150 minutes of exercise a week will help you sleep better and improve your performance

Kadri says studies have also shown that tiredness is a major problem among adults. For example, as many as 35-40% of people in the United States say they have to fight off drowsiness during the day. A total of 2600 men and women between the ages of 18 and 85 were studied, each doing at least 150 minutes of medium- to high-intensity exercise a week. As a result, they felt brighter generally and less tired during the day, and slept better at night.

“It shows that physical activity improves your performance during the day, which is why we sleep better at night, which in turn boosts our performance further and leaves us feeling less stressed,” Kadri explains, illustrating the way that exercise and mental health feed into one another in an endless loop.
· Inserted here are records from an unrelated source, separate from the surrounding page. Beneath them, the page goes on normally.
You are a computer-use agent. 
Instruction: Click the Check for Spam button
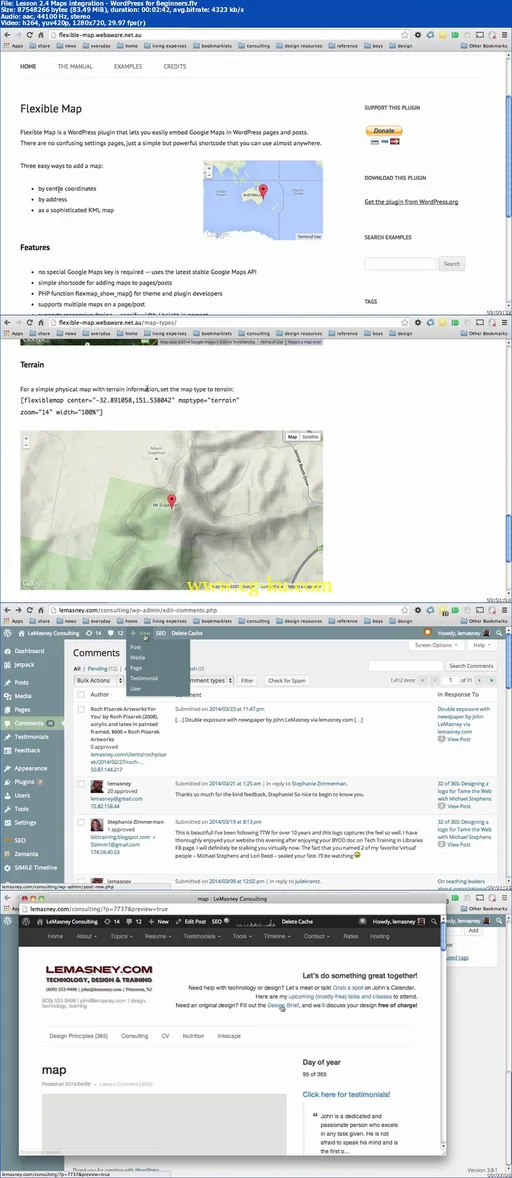tap(285, 681)
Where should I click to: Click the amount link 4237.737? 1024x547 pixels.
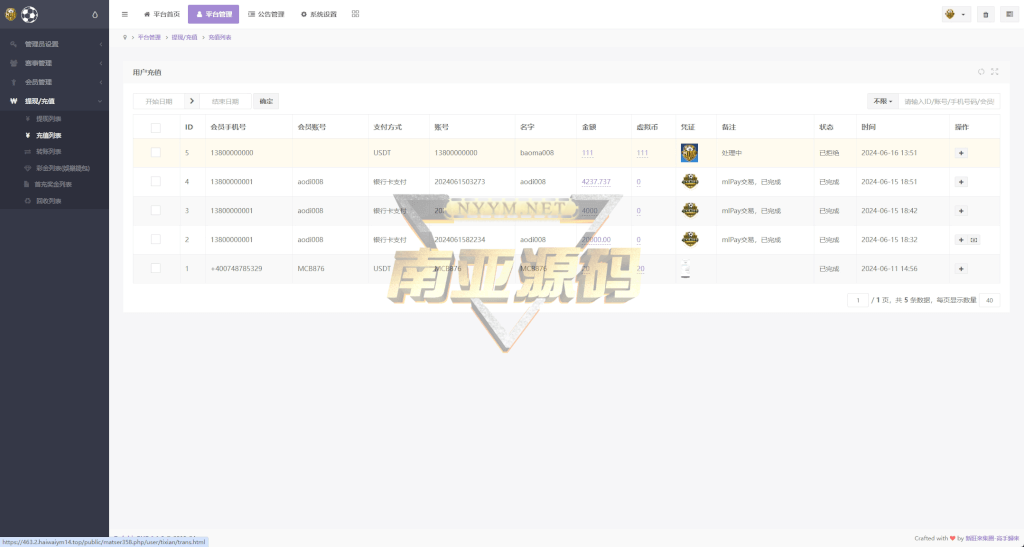click(595, 182)
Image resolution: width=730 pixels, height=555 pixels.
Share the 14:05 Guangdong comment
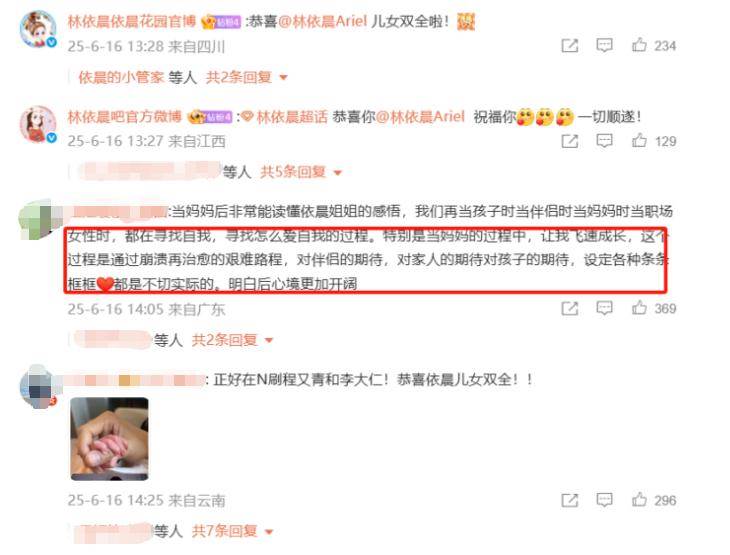(570, 308)
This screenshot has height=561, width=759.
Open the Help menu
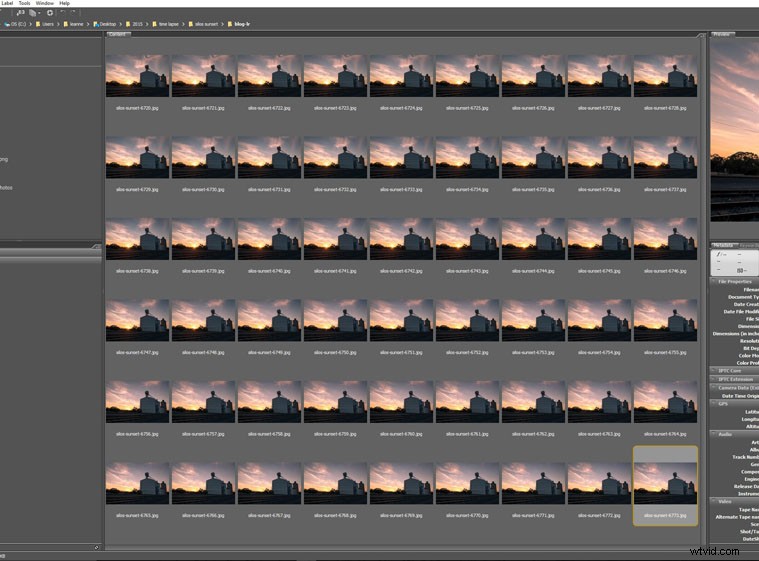tap(65, 3)

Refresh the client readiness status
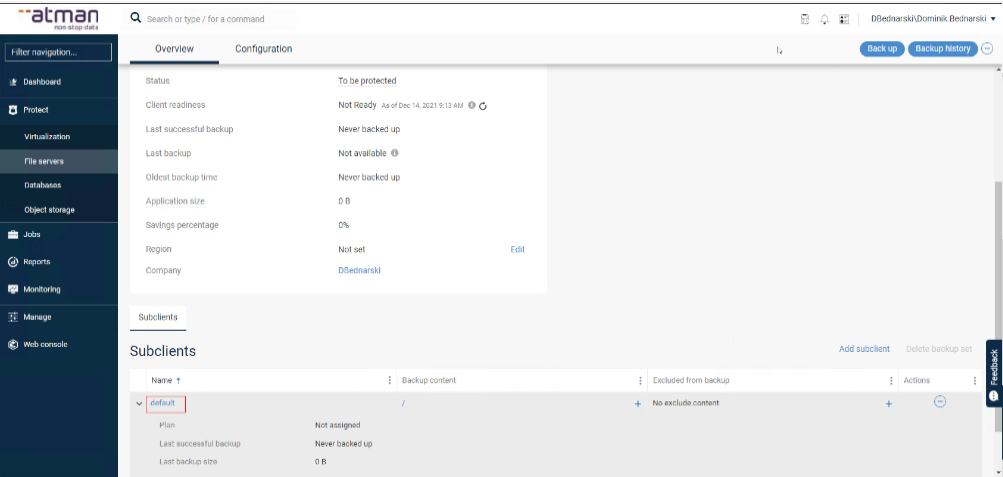coord(482,105)
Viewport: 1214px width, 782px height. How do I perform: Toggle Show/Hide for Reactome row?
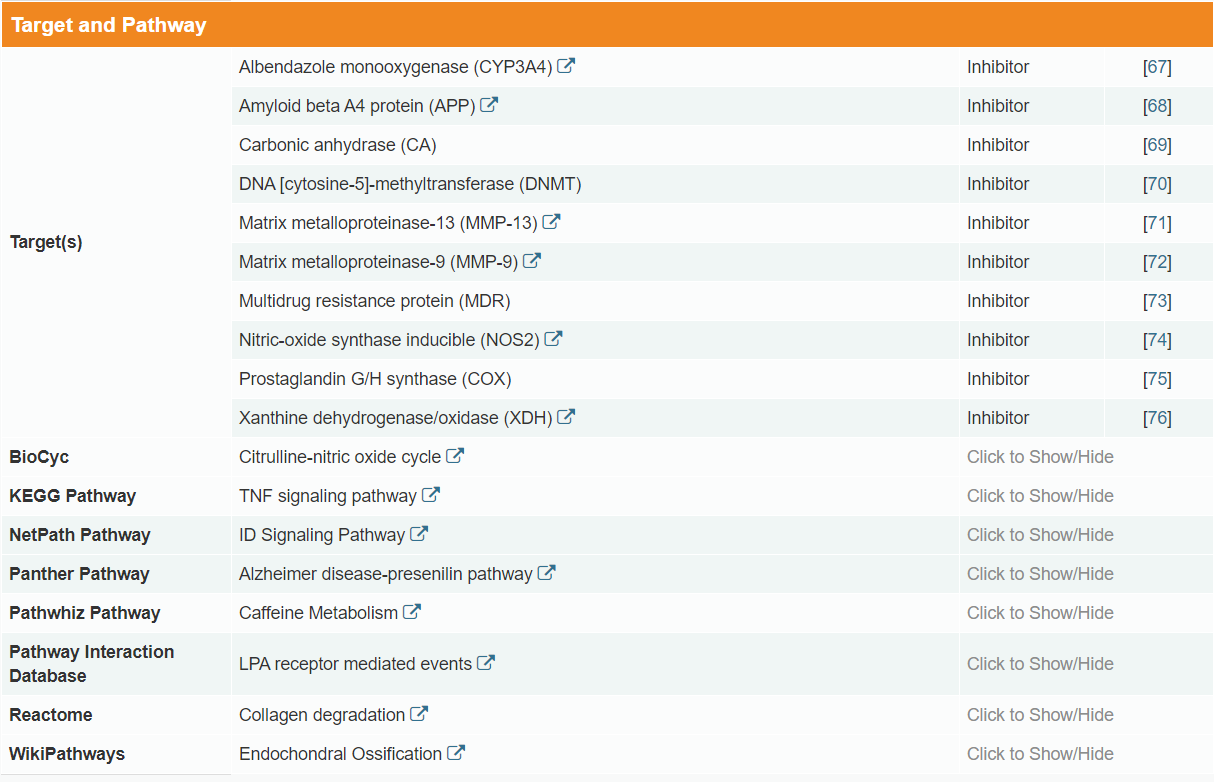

If you sleep poorly at night, you will likely feel more tired and less active during the day and reach out for higher-calorie food or sweets for a quick energy boost.

Nevertheless, Kadri says that although exercise has a highly positive effect on mental health as a rule, boosts a person’s sense of well-being, helps you focus better at work, improves your sleep quality and supports mental health as a whole, there are also cases where exercising can have the opposite effect on our mental health and well-being.

Start exercising for the right reasons

“That happens when people exercise for completely the wrong reasons or they’ve got the wrong idea about exercising from social media or somewhere,” Kadri explains. “They think that someone doing exercise just to get fit or stay fit should be working out to the level of a professional athlete or weight-lifter, despite their goals not being even remotely the same.”

There are also people who feel bad about themselves – those who are unhappy with their appearance, for example – who go the gym as if to punish themselves or to compensate for problems whose roots, in fact, lie elsewhere. “You can work out so much and so hard that you’re sweating blood if you want to, but it won’t be of any use at the end of the day if everything else in your life is out of whack,” Kadri says. “That’s why it’s important to work on yourself at different levels and to come up with an exercise routine and structure that works for you on a day-to-day basis.”

All too often people labour under the misapprehension that hitting a specific target in regard to their body fat percentage will make them happy. “In fact some people end up finding their mental health suffers even more from all the working out and that they end up unhappier than they were to begin with, because they realise they’re trying to achieve the unachievable,” Kadri warns. “I like the idea that you should treat your body the same way you would if it belonged to the person you care about most in your life.”

Kadri stresses that the biggest mistake people make when taking up exercise is wanting it all and wanting it now. “All those ‘get in shape for summer’ initiatives and 30-day challenges and week-long detox diets – none of them actually work,” she cautions. “What does work in the end is a consistently healthy lifestyle with regular exercise and a routine that fits in with your everyday life. You have to think about the steps that will work for you and that you can feasibly take every day for the rest of your life.” She adds that as you grow used to your routine, you can add more steps along the way.